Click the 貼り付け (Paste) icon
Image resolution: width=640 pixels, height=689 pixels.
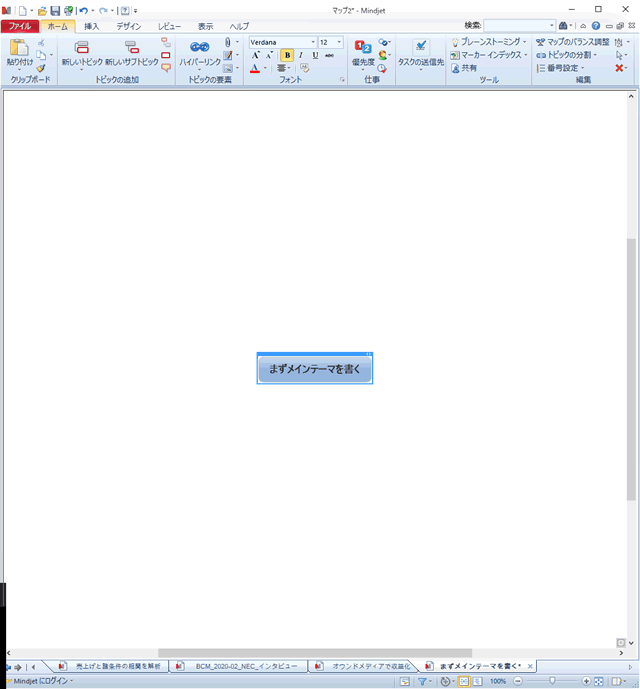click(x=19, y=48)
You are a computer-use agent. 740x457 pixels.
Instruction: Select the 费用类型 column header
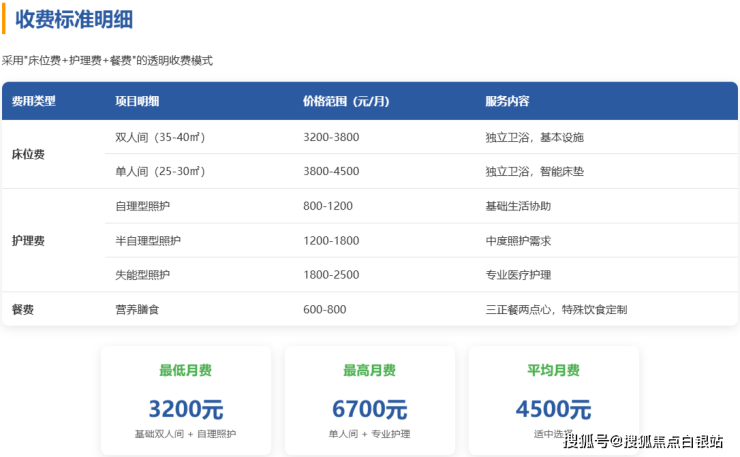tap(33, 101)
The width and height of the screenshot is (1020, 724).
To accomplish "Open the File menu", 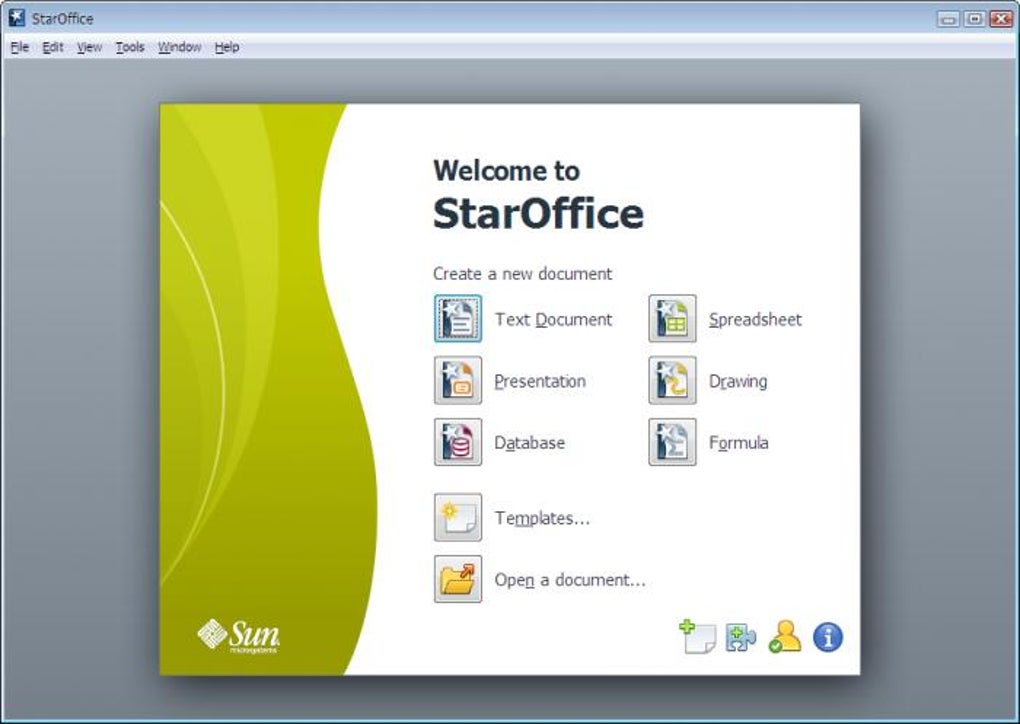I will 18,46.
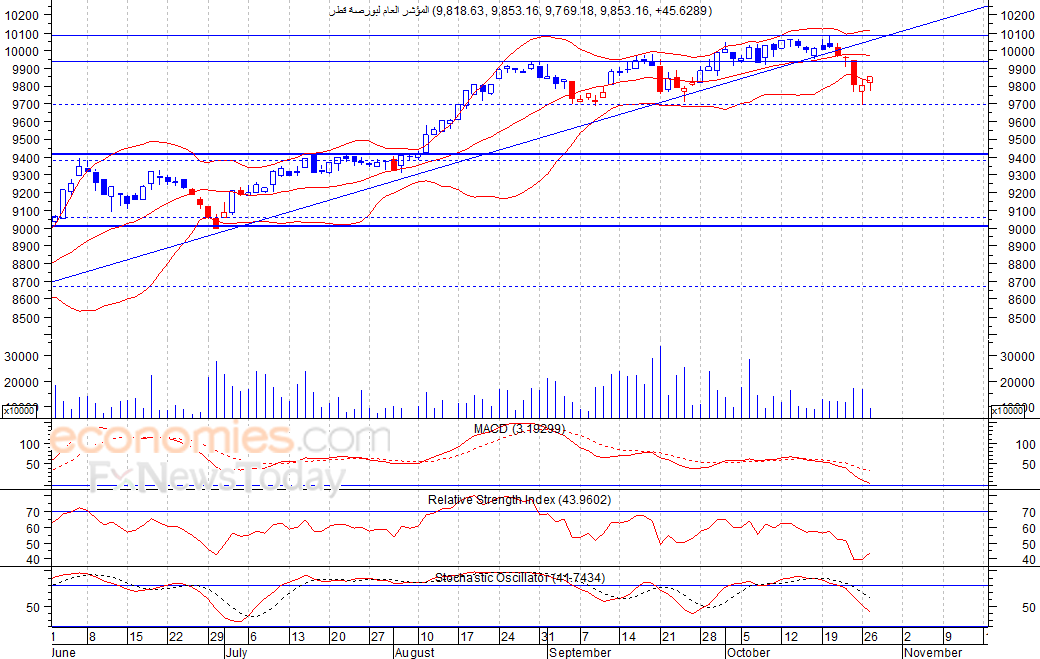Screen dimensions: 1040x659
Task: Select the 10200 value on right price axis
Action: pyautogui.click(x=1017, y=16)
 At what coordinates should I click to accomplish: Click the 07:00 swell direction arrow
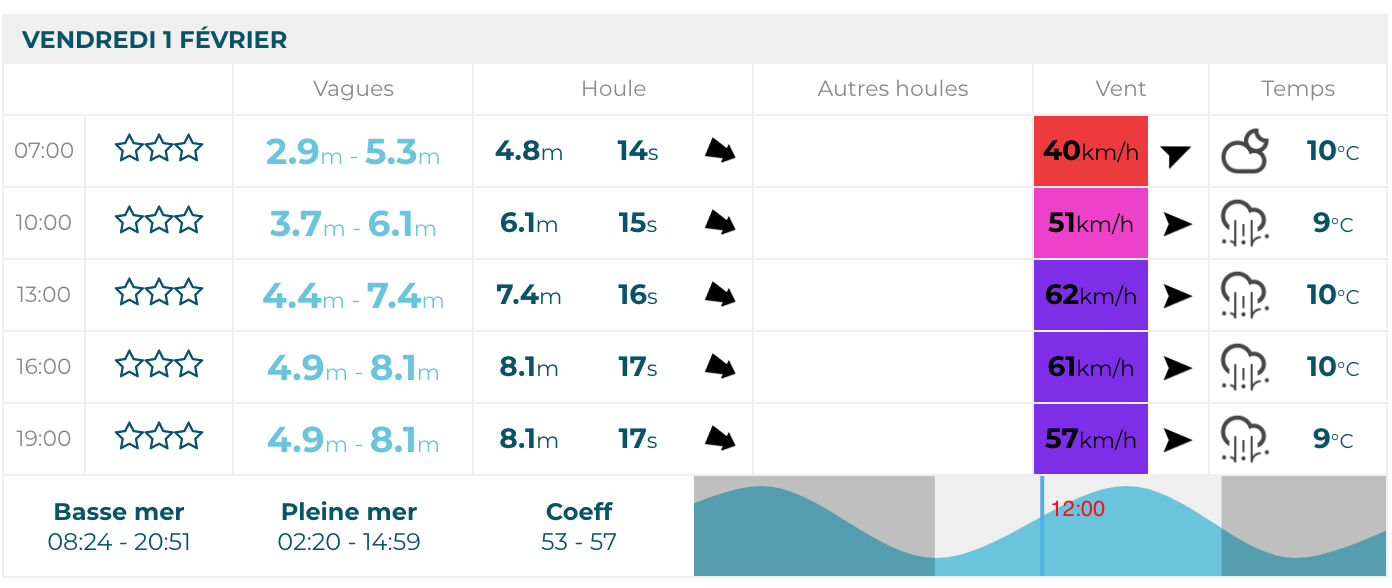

---

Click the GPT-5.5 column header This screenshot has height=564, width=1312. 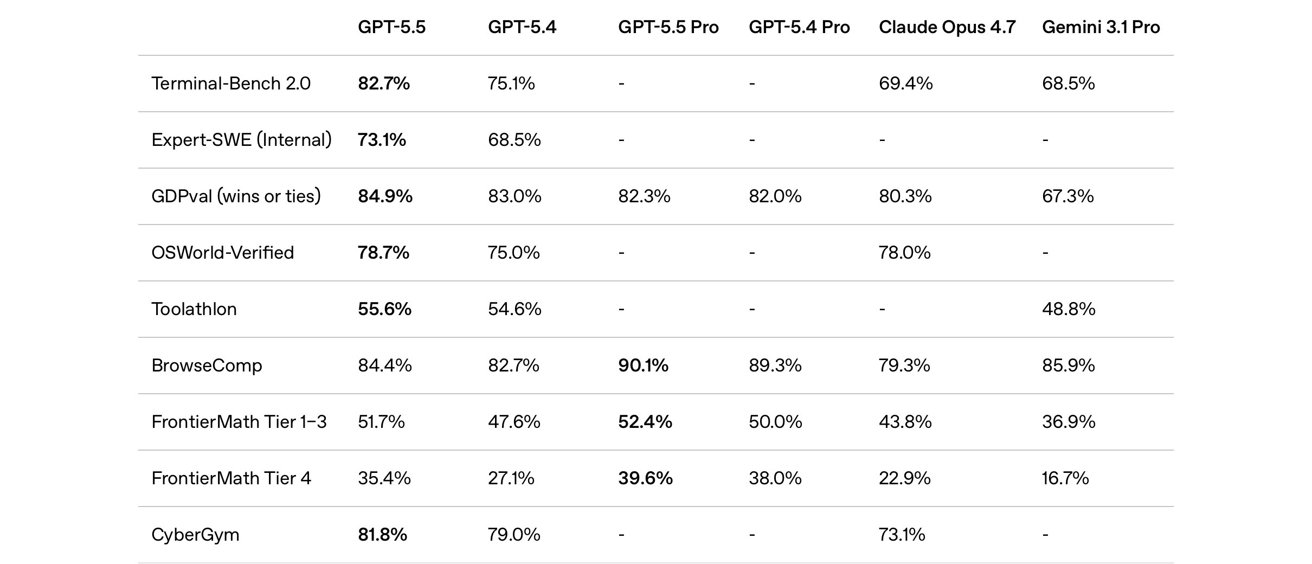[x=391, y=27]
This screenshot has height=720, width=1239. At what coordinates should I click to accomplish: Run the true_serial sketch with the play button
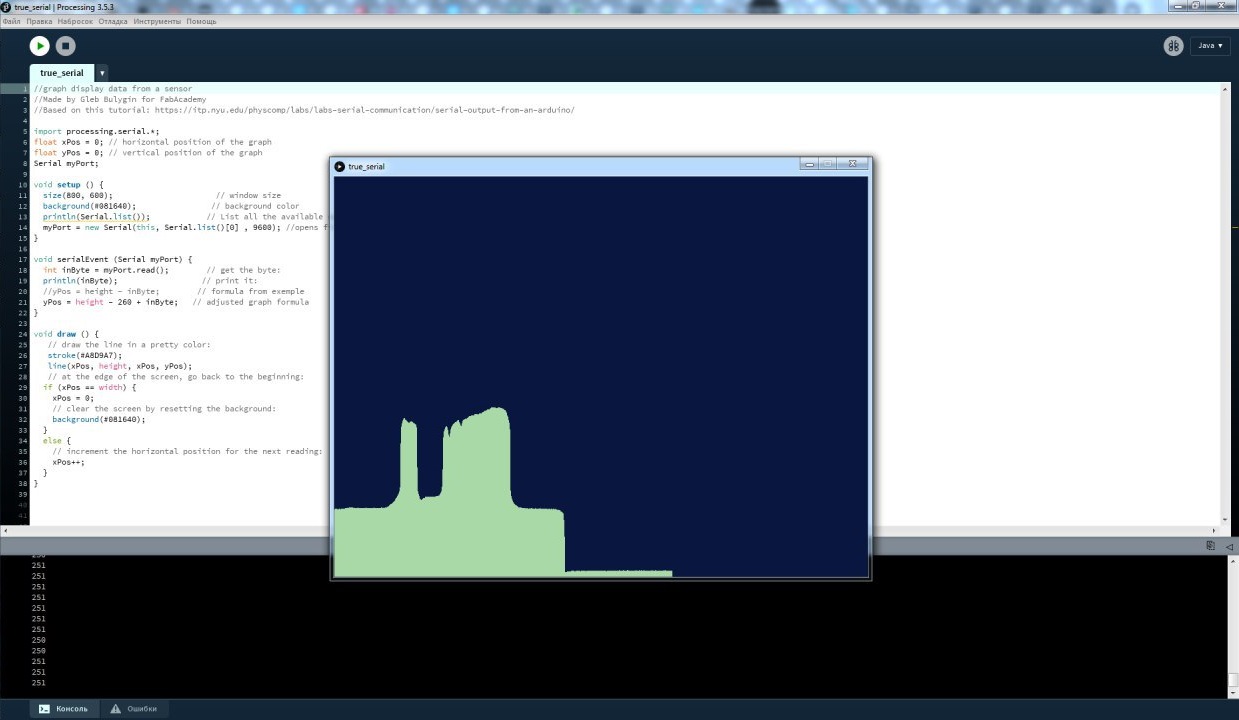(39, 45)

--

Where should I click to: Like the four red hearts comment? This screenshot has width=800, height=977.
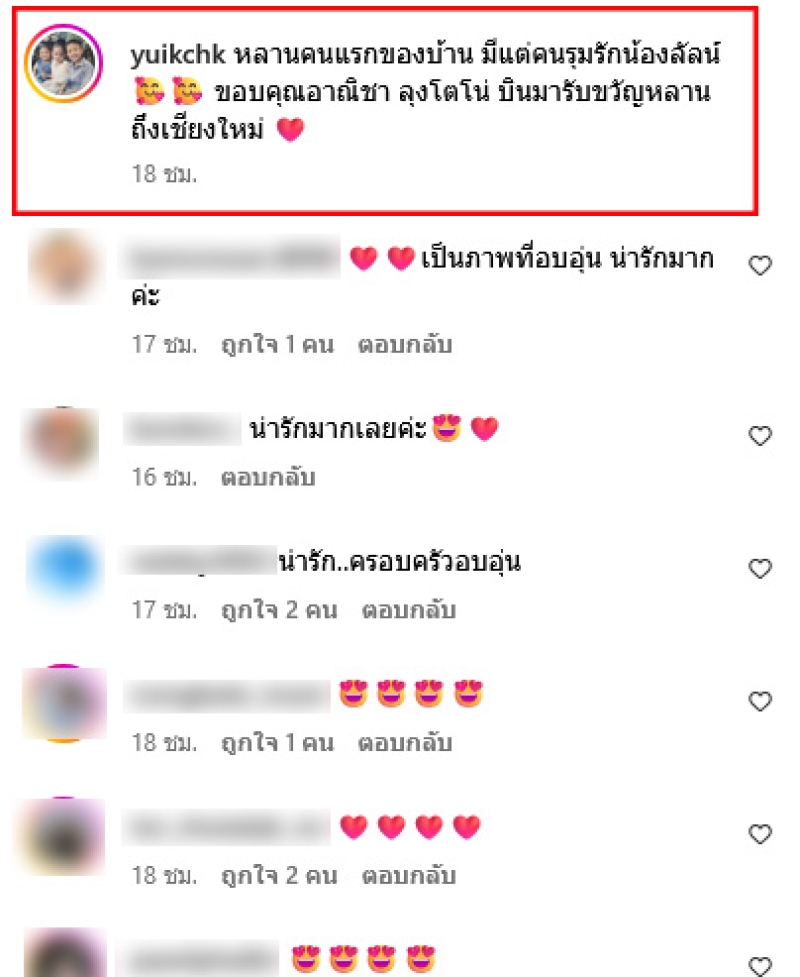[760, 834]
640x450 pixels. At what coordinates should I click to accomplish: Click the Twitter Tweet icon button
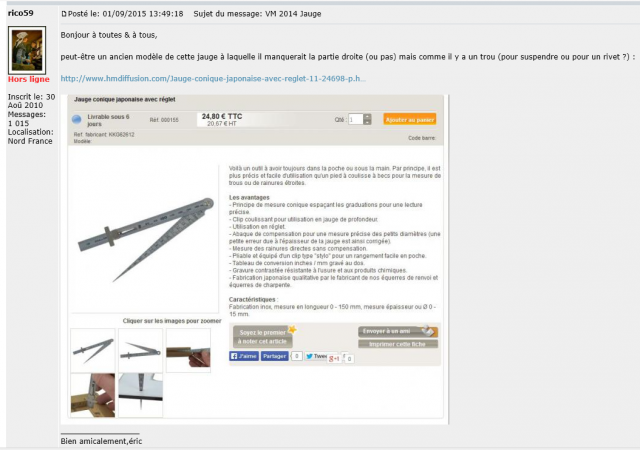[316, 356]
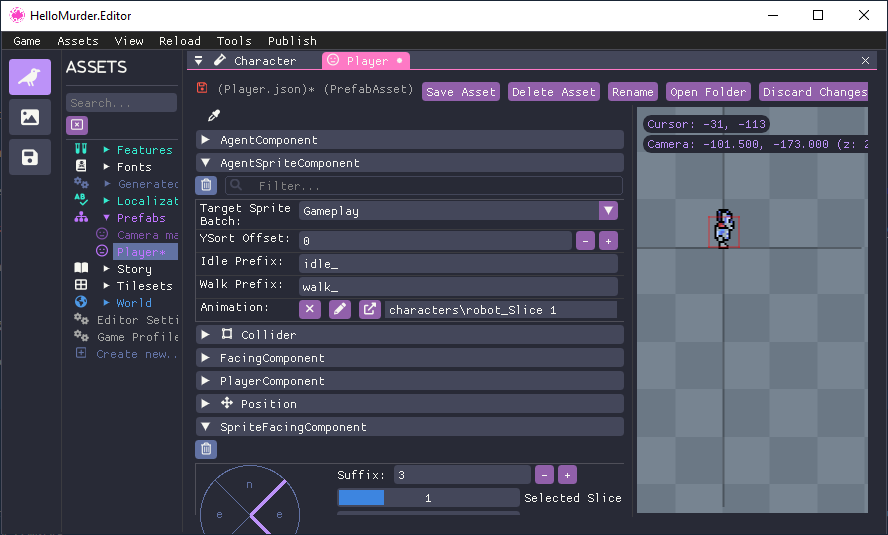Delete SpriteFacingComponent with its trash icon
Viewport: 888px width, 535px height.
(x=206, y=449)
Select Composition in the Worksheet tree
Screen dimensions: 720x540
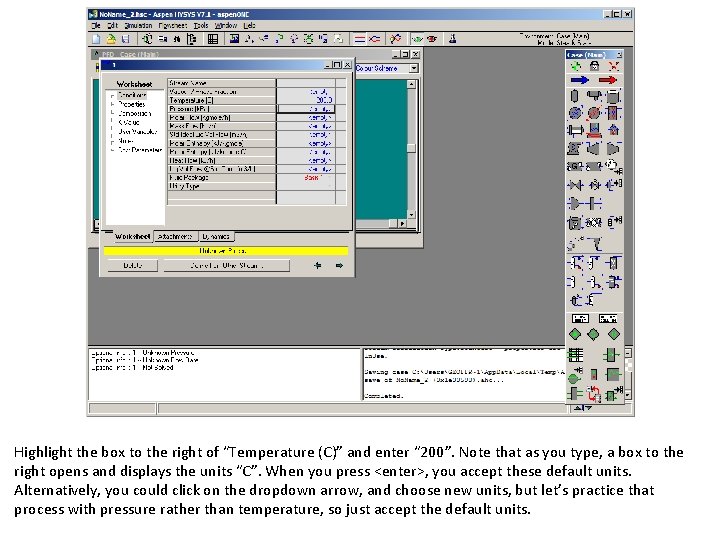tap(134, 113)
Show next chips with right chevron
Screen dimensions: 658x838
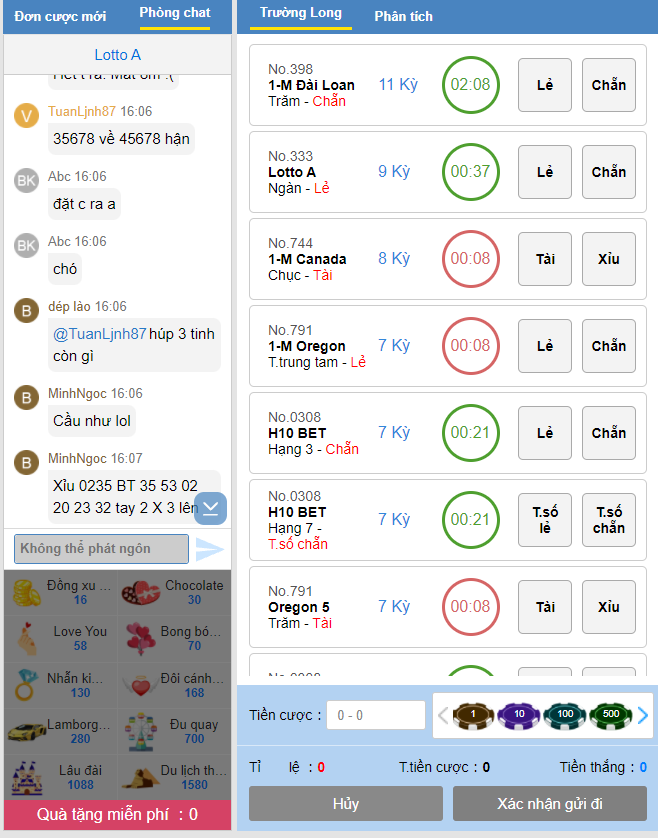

Work item: Reproduce exactly, and only, the part of the listing above that begins at the line with "Show next chips with right chevron" and goes on through the line with "Screen dimensions: 658x838".

Solution for this problem:
Show next chips with right chevron
Screen dimensions: 658x838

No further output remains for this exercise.